■ **SOURCE DATA**
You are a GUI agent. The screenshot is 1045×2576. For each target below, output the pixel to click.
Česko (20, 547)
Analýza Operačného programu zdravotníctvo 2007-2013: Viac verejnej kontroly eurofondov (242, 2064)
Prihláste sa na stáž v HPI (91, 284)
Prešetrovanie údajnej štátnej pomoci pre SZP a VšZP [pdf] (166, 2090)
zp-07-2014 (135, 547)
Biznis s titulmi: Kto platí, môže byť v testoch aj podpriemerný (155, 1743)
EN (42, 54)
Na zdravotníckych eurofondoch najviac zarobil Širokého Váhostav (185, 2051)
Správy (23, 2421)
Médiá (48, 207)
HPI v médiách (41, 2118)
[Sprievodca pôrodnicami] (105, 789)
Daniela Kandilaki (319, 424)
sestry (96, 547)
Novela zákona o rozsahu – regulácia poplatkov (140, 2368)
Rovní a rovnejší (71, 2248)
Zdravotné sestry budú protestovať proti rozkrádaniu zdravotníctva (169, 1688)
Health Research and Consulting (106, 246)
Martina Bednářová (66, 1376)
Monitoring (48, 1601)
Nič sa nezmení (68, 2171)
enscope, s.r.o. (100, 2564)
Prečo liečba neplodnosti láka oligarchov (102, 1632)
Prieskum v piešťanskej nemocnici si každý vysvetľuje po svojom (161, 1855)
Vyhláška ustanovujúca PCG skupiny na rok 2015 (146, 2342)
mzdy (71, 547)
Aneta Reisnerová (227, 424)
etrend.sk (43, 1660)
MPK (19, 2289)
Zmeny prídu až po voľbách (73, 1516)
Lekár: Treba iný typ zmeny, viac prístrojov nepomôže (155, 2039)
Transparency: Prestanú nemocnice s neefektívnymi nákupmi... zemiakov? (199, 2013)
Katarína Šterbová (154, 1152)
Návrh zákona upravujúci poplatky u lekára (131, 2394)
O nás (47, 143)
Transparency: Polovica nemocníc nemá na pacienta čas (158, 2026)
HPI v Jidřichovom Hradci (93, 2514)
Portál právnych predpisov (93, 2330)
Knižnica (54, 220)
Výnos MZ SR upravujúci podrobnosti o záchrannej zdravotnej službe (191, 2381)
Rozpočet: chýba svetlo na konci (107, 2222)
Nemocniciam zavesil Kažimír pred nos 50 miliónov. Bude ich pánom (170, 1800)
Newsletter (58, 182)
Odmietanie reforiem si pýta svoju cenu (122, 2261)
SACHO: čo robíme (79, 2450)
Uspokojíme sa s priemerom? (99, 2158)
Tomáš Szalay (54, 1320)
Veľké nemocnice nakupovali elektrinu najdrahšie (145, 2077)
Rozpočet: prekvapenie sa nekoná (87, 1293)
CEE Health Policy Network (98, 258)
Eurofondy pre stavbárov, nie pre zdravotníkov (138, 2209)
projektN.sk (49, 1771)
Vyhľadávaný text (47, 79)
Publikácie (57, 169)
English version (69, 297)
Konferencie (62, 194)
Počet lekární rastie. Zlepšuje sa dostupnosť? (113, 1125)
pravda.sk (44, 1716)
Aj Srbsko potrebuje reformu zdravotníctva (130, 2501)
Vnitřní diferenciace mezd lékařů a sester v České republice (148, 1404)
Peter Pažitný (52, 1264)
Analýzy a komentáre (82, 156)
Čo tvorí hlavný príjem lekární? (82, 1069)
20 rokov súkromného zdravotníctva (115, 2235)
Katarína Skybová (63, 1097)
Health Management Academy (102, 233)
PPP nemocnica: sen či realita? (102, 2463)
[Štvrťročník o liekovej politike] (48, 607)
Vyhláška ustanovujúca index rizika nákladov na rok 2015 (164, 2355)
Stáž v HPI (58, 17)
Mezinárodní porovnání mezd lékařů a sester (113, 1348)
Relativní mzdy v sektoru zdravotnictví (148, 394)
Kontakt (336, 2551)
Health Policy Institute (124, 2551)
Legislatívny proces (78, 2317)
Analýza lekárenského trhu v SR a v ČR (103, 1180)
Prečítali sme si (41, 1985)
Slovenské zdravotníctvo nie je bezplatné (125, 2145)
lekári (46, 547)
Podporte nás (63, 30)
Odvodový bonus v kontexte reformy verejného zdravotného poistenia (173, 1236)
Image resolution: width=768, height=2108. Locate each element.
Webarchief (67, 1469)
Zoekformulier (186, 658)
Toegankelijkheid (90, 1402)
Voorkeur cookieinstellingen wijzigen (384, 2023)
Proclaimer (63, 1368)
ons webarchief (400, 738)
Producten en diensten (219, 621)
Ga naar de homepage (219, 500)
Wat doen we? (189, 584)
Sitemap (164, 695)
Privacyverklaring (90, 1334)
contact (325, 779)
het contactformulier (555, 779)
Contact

■ **TO DO**
Within the data above, the span starting at the line containing "Eurofondy pre stavbárov, nie" and ending at the line containing "Odvodový bonus v" is to be retyped exactly, with no other lines.

■ **ANSWER BELOW**
Eurofondy pre stavbárov, nie pre zdravotníkov (138, 2209)
projektN.sk (49, 1771)
Vyhľadávaný text (47, 79)
Publikácie (57, 169)
English version (69, 297)
Konferencie (62, 194)
Počet lekární rastie. Zlepšuje sa dostupnosť? (113, 1125)
pravda.sk (44, 1716)
Aj Srbsko potrebuje reformu zdravotníctva (130, 2501)
Vnitřní diferenciace mezd lékařů a sester v České republice (148, 1404)
Peter Pažitný (52, 1264)
Analýzy a komentáre (82, 156)
Čo tvorí hlavný príjem lekární? (82, 1069)
20 rokov súkromného zdravotníctva (115, 2235)
Katarína Skybová (63, 1097)
Health Management Academy (102, 233)
PPP nemocnica: sen či realita? (102, 2463)
[Štvrťročník o liekovej politike] (48, 607)
Vyhláška ustanovujúca index rizika nákladov na rok 2015 (164, 2355)
Stáž v HPI (58, 17)
Mezinárodní porovnání mezd lékařů a sester (113, 1348)
Relativní mzdy v sektoru zdravotnictví (148, 394)
Kontakt (336, 2551)
Health Policy Institute (124, 2551)
Legislatívny proces (78, 2317)
Analýza lekárenského trhu v SR a v ČR (103, 1180)
Prečítali sme si (41, 1985)
Slovenské zdravotníctvo nie je bezplatné (125, 2145)
lekári (46, 547)
Podporte nás (63, 30)
Odvodový bonus v kontexte reformy verejného zdravotného poistenia (173, 1236)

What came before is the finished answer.